== WORK REQUIRED ==
Copy out each of the rows below character for character, with no changes.

Word and element pointing entries:
^^^^^^^^^^^^^^^^

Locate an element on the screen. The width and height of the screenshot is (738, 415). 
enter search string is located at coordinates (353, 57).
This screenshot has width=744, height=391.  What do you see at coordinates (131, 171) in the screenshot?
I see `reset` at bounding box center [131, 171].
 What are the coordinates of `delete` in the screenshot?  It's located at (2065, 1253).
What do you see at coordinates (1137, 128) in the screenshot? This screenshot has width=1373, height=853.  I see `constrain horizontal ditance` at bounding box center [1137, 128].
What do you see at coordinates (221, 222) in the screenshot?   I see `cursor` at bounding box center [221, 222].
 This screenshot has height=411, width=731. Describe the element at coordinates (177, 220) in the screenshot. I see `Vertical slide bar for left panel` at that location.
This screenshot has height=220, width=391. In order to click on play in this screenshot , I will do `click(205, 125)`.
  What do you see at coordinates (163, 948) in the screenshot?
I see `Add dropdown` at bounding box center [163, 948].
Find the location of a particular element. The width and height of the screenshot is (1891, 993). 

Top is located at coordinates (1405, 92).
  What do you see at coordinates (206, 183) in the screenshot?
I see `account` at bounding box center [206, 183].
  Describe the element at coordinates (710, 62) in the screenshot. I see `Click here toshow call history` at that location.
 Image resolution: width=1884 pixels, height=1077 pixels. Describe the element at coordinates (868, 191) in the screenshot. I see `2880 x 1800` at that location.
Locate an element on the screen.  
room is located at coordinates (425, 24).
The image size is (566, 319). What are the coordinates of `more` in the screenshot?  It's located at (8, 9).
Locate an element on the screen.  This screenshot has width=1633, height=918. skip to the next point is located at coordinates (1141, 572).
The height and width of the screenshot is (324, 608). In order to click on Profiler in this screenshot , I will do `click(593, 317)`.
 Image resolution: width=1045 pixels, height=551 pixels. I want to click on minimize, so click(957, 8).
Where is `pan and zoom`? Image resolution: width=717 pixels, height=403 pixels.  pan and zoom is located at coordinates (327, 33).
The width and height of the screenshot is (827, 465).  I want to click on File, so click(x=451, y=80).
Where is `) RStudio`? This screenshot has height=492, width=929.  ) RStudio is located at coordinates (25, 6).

^^^^^^^^^^^^^^^^

== OUTPUT OF THE TASK ==
Locate an element on the screen. The width and height of the screenshot is (738, 415). 
enter search string is located at coordinates (353, 57).
This screenshot has width=744, height=391.  What do you see at coordinates (131, 171) in the screenshot?
I see `reset` at bounding box center [131, 171].
 What are the coordinates of `delete` in the screenshot?  It's located at (2065, 1253).
What do you see at coordinates (1137, 128) in the screenshot? This screenshot has width=1373, height=853.  I see `constrain horizontal ditance` at bounding box center [1137, 128].
What do you see at coordinates (221, 222) in the screenshot?   I see `cursor` at bounding box center [221, 222].
 This screenshot has height=411, width=731. Describe the element at coordinates (177, 220) in the screenshot. I see `Vertical slide bar for left panel` at that location.
This screenshot has height=220, width=391. In order to click on play in this screenshot , I will do `click(205, 125)`.
  What do you see at coordinates (163, 948) in the screenshot?
I see `Add dropdown` at bounding box center [163, 948].
Find the location of a particular element. The width and height of the screenshot is (1891, 993). 

Top is located at coordinates (1405, 92).
  What do you see at coordinates (206, 183) in the screenshot?
I see `account` at bounding box center [206, 183].
  Describe the element at coordinates (710, 62) in the screenshot. I see `Click here toshow call history` at that location.
 Image resolution: width=1884 pixels, height=1077 pixels. Describe the element at coordinates (868, 191) in the screenshot. I see `2880 x 1800` at that location.
Locate an element on the screen.  
room is located at coordinates (425, 24).
The image size is (566, 319). What are the coordinates of `more` in the screenshot?  It's located at (8, 9).
Locate an element on the screen.  This screenshot has width=1633, height=918. skip to the next point is located at coordinates (1141, 572).
The height and width of the screenshot is (324, 608). In order to click on Profiler in this screenshot , I will do `click(593, 317)`.
 Image resolution: width=1045 pixels, height=551 pixels. I want to click on minimize, so click(957, 8).
Where is `pan and zoom`? Image resolution: width=717 pixels, height=403 pixels.  pan and zoom is located at coordinates (327, 33).
The width and height of the screenshot is (827, 465).  I want to click on File, so click(x=451, y=80).
Where is `) RStudio`? This screenshot has height=492, width=929.  ) RStudio is located at coordinates (25, 6).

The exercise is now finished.